--- START ---

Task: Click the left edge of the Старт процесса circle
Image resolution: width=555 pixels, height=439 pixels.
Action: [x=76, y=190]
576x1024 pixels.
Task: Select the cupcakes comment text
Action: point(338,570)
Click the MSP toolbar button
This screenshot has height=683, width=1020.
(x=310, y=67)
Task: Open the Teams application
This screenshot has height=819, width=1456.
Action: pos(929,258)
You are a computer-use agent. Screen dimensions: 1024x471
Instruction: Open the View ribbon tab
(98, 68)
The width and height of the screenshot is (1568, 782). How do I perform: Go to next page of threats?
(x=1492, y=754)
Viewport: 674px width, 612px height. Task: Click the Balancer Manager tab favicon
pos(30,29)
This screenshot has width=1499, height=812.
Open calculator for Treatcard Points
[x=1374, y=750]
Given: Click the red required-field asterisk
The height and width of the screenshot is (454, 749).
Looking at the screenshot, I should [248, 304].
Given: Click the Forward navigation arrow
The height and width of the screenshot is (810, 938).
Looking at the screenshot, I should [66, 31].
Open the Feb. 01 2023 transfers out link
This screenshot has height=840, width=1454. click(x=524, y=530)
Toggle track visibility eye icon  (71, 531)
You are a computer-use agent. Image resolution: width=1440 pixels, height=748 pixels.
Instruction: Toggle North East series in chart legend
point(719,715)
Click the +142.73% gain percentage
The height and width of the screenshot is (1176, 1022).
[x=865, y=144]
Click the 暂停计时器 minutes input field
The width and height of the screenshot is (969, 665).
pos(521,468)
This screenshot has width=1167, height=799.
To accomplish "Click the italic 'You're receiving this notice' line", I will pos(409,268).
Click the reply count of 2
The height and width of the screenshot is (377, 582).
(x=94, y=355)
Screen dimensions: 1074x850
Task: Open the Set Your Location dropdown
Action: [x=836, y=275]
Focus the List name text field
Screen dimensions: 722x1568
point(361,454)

--- END ---

→ **Task requirements**:
Would you please return all lines from the listing above that contain "computer"?

→ **Written solution**:
You are a computer-use agent. Screen dimensions: 1024x471
You are a computer-use agent. Image resolution: width=1440 pixels, height=748 pixels.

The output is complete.